▼

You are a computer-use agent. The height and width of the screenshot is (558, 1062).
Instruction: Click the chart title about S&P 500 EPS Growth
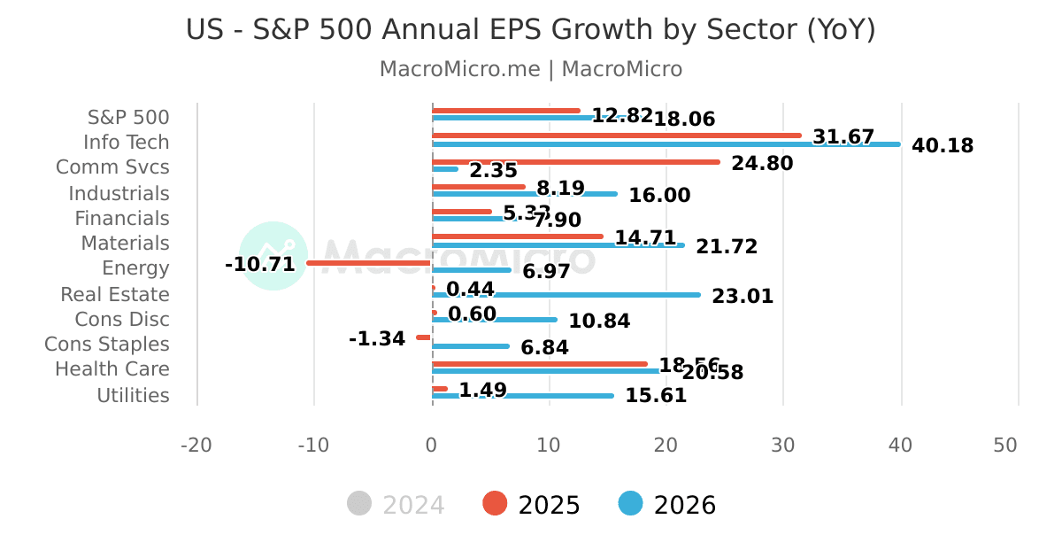point(530,30)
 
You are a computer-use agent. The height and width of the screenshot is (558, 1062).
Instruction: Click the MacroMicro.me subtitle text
point(530,69)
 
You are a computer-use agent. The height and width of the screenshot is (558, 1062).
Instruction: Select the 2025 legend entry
point(532,505)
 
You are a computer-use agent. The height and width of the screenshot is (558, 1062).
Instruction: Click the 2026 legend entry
point(667,505)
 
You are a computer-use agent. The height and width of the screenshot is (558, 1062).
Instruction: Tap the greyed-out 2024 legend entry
point(396,505)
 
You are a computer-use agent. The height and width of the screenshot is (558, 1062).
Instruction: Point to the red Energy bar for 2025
point(369,263)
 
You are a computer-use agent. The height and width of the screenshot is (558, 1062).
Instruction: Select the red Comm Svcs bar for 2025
point(575,162)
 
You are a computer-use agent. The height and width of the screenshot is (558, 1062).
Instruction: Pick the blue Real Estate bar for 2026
point(566,295)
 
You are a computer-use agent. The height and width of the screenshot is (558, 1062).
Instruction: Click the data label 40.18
point(942,146)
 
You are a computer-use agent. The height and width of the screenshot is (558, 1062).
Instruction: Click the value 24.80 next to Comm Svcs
point(762,164)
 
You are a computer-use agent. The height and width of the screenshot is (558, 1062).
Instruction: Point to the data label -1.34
point(377,339)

▲

§ Short exercise:
Rescale the data from its first line through the line containing "point(396,505)", both included: write out every line again, multiplying each point coordinate in the answers by 2.6 and rounding to whole numbers with halves rounded up, while all other text and numbers stay unchanged. Leave the pictures out.

§ Correct result:
You are a computer-use agent. The height and width of the screenshot is (558, 1062).
Instruction: Click the chart title about S&P 500 EPS Growth
point(1378,78)
 
You are a computer-use agent. The height and width of the screenshot is (558, 1062).
Instruction: Click the MacroMicro.me subtitle text
point(1378,179)
 
You are a computer-use agent. The height and width of the screenshot is (558, 1062).
Instruction: Select the 2025 legend entry
point(1383,1313)
 
You are a computer-use agent. The height and width of the screenshot is (558, 1062).
Instruction: Click the 2026 legend entry
point(1734,1313)
 
You are a computer-use agent. The height and width of the screenshot is (558, 1062).
Instruction: Tap the greyed-out 2024 legend entry
point(1030,1313)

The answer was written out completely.